The inspectors selected these activities based on potential risk significance relative to the reactor safety cornerstones. As applicable for each activity, the inspectors verified that licensee personnel performed risk assessments as required by 10 CFR 50.65(a)(4)and that the assessments were accurate and complete. When licensee personnel performed emergent work, the inspectors verified that the licensee personnel promptly assessed and managed plant risk. The inspectors reviewed the scope of maintenance work, discussed the results of the assessment with the licensee's probabilistic risk analyst or shift technical advisor, and verified plant conditions were consistent with the risk assessment. The inspectors also reviewed the technical specification requirements and inspected portions of redundant safety systems, when applicable, to verify risk analysis assumptions were valid and applicable requirements were met. Specific documents reviewed during this inspection are listed in the attachment.

These activities constitute completion of three

(3) maintenance risk assessments and emergent work control inspection samples as defined in Inspection Procedure 71111.13-05.

b. Findings

No findings were identified.

1R15 Operability Evaluations

a. Inspection Scope

The inspectors reviewed the following issues:

  • November 24, 2010, Unit 1, emergency diesel generator 1 ventilation modification, for depressurization and repressurization during a tornado, that allowed more recirculation air than what was intened following the modification
  • December 14, 2010, Unit 1, emergency switchgear chillers, VCH-4A and B, operability due to use of non-safety related normal battery room coolers, VUC-13 A and B, for compensatory actions during times when the chillers were out of service

The inspectors selected these potential operability issues based on the risk significance of the associated components and systems.
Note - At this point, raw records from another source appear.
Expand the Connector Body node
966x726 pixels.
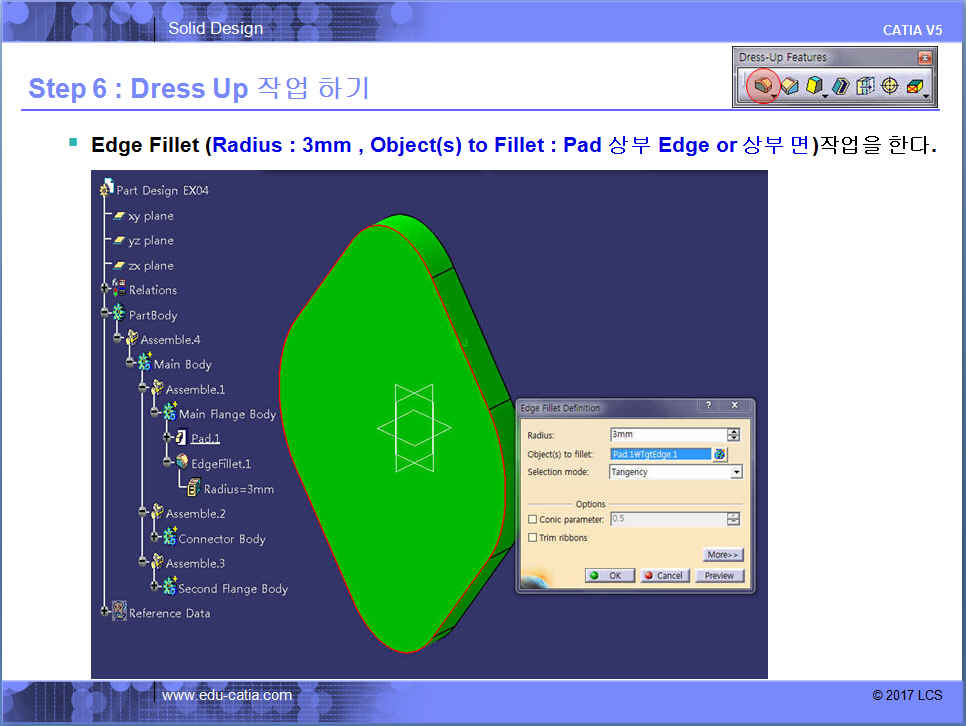point(156,538)
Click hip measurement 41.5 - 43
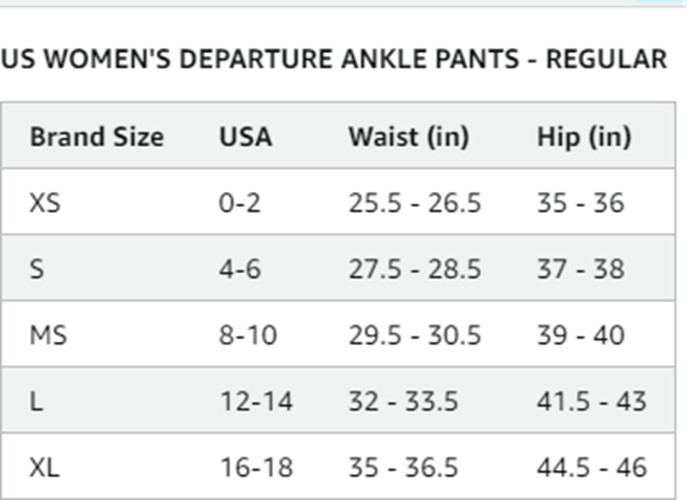The image size is (690, 500). (x=591, y=401)
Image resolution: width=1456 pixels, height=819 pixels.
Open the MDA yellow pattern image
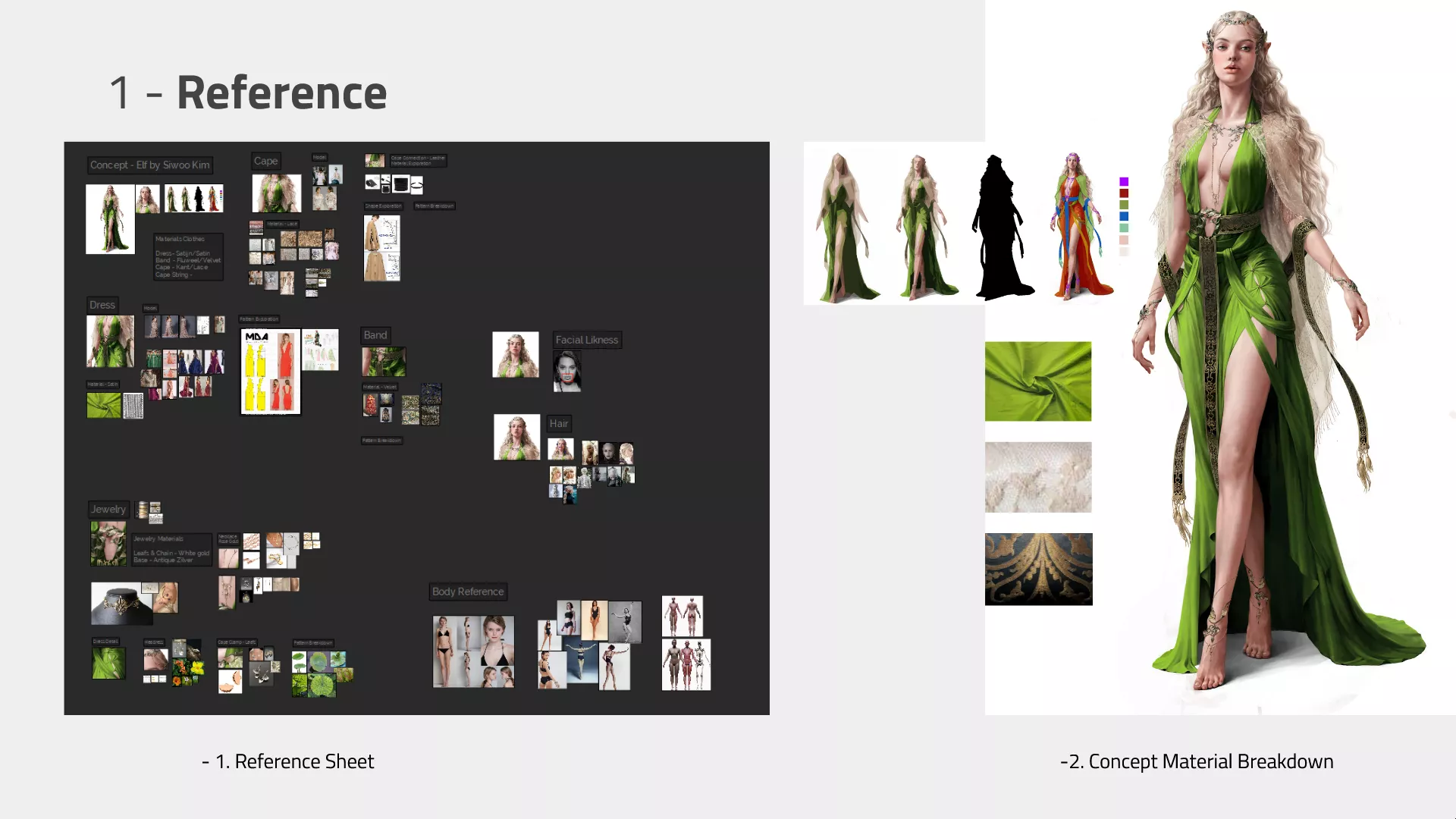click(271, 372)
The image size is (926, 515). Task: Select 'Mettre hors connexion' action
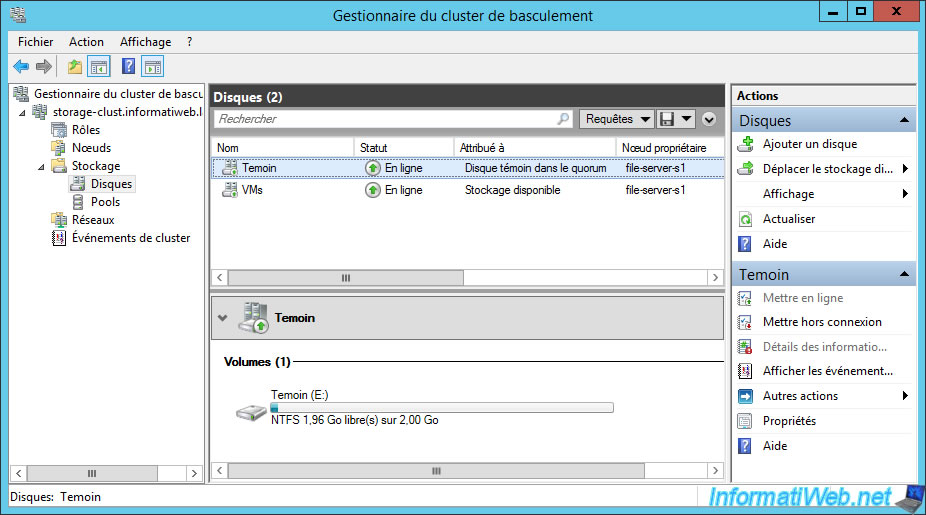(x=821, y=322)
The inspectors evaluated the technical

adequacy of the evaluations to ensure that technical specification operability was properly justified and the subject component or system remained available such that no unrecognized increase in risk occurred. The inspectors compared the operability and design criteria in the appropriate sections of the technical specifications and Safety Analysis Report to the licensee personnels evaluations to determine whether the components or systems were operable. Where compensatory measures were required to maintain operability, the inspectors determined whether the measures in place would function as intended and were properly controlled. The inspectors determined, where appropriate, compliance with bounding limitations associated with the evaluations.

Additionally, the inspectors also reviewed a sampling of corrective action documents to verify that the licensee was identifying and correcting any deficiencies associated with operability evaluations. Specific documents reviewed during this inspection are listed in the attachment.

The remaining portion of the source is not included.